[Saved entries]

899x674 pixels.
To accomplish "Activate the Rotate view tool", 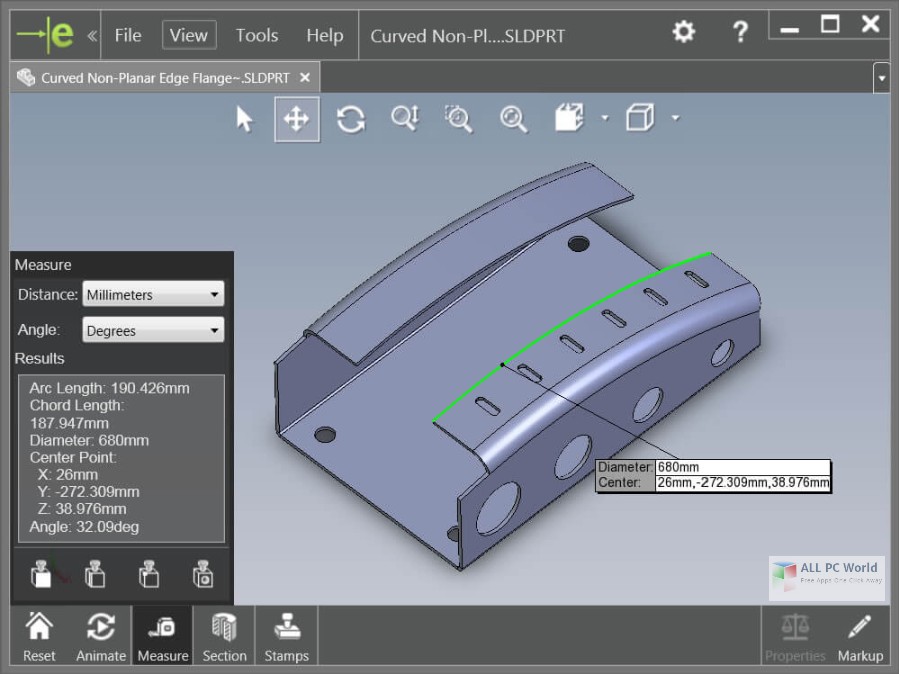I will [350, 120].
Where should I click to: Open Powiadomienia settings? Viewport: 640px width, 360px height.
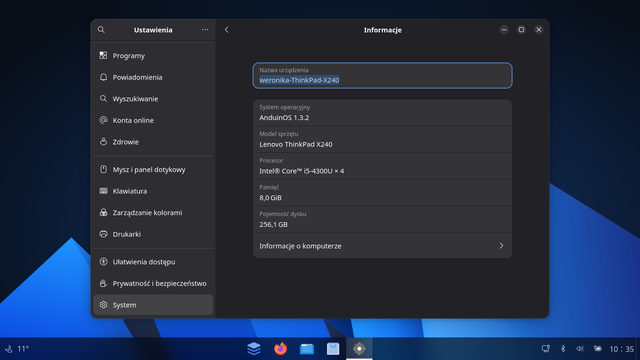[153, 77]
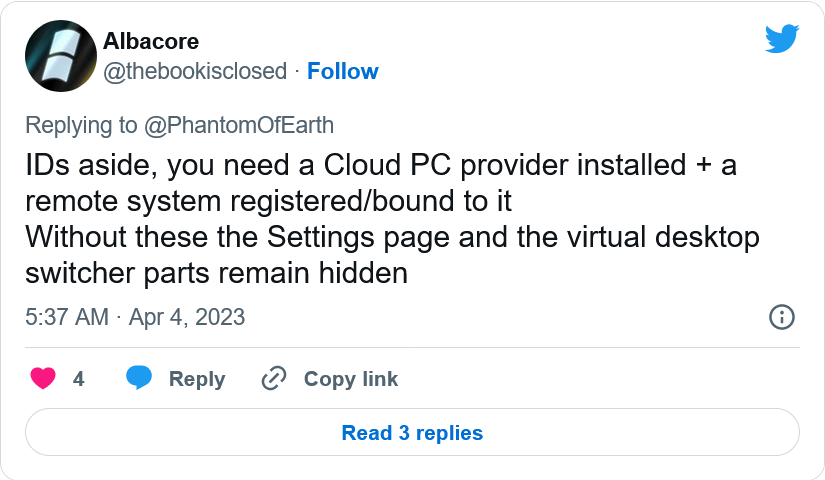Click the 'IDs aside, you need' tweet line
Viewport: 825px width, 480px height.
(x=381, y=165)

> **WHAT THE TASK ASKS**: What is needed here is an exact copy of the lines from the line containing "Where should I" through the end of the records, with every picture left out.

> **TASK RESULT**:
Where should I click to: Open Powiadomienia settings? Viewport: 640px width, 360px height.
[153, 77]
Click the 'IDs aside, you need' tweet line
Viewport: 825px width, 480px height.
(x=381, y=165)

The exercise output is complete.